Резюмируя сказанное о стиле гуманистического мышления, следует вновь назвать основные его признаки. Это позитивность (положительность) и аффирмативность (утвердительность), научность и скептицизм, объективность и субъективность, абсолютность и релятивность, здравый смысл и открытость неизвестности, рациональность и признание иррационального, внелогического и алогического, вероятностность и пробабилизм, интегративность и универсальность. Общей чертой гуманистического мышления является его способность сочетать в себе, казалось бы, противоположные свойства, скажем, аффирмативность и скептицизм, релятивность и универсализм. Но как было показано выше, это обусловлено характером самой реальности человека как абсолютного в себе и как относительного для других и другого, как монистичного и одновременно дуалистичного (плюралистичного) в себе существа. Сама «трехэтажность» личности, человечность, внечеловечность, античеловечность позволяет говорить от относительности проявления абсолютного качества человека, его гуманности.

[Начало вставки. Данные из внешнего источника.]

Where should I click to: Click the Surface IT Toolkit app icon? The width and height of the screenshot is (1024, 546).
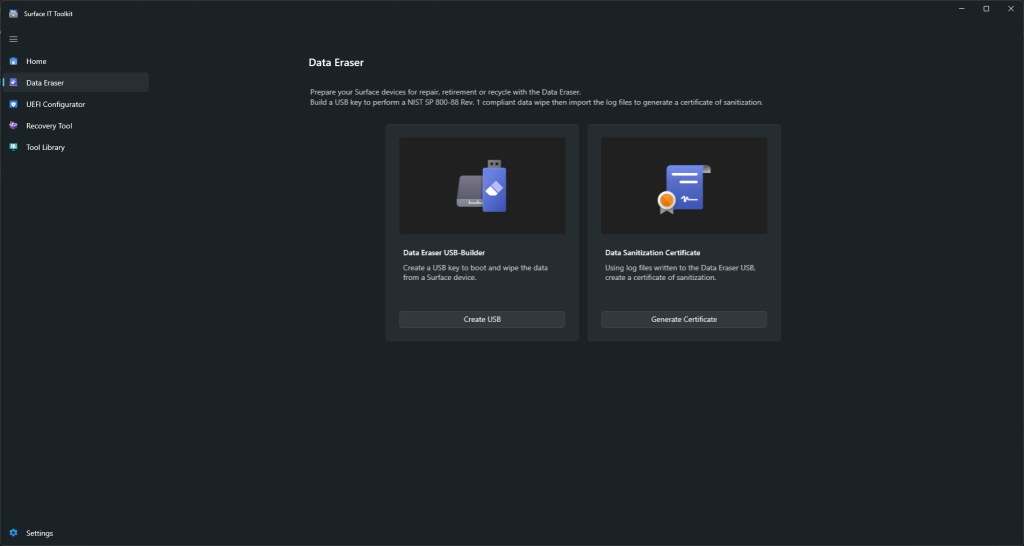click(x=13, y=13)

В любом случае она проявляет себя универсально, либо интегрируясь с сочетаемыми с нею качествами или формами сознания и поведения, либо наполняя их своим собственным содержанием, если таковые нейтральны, либо, наконец, учитывая реальность антигуманного, стремясь ограничить сферу его бытования и влияния в человеке или в результатах бесчеловечных действий человека. Универсальность человечности состоит еще и в том, что она обращена, либо стремится — в силу имеющейся у нее векторности — [135] быть обращенной ко всем реальностям, в том числе и к такой, казалось бы экзотичной, как сама неизвестность. О неизвестности, как и о ничто говорить труднее, чем о природе, обществе и человеке. Между тем, нащ язык обладает удивительным и парадоксальным даром говорить о том о чем по логике вещей говорить невозможно. О неизвестности можно сказать, во-первых, то, что нельзя сказать о бытии и небытии, т.е. говоря о неизвестности, мы даже не знаем, есть она или нет. Вместе с тем мы знаем, что она есть то, неизвестно что и что она неизвестным нам образом входит в нас, окружает нас более плотно и всеохватно, чем бытие и ничто. В той степени, в какой мы неизвестны себе, в той мере она присутствует и в нас.

Неизвестность, говорит нам гуманистическое мышление, это некое загадочное единство или антиномическая, полярная плюральность всевозможного и невозможного, о которых нам ничего неизвестно. Реальность неизвестности очевидна для нас, но отнюдь не традиционным образом. Так, например, человек всегда не только ответ, известное, но и загадка, неизвестное для себя. Но несомненно, что именно человек обладает, носит в себе эту свою загадку.

Можно сказать еще и то, что мы одновременно и жаждем неизвестности, тянемся к ней и боимся, избегаем ее. Примечательно, что одним из мощнейших стимулов познания является неизвестность, а едва ли не единственным предметом науки и всякого знания оказывается опять она — неизвестность. Некоторым глубоким мыслителям неизвестность казалась настолько фундаментальной реальностью, что они считали задачей философии и людской мудрости «научить человека жить в неизвестности» (Шестов).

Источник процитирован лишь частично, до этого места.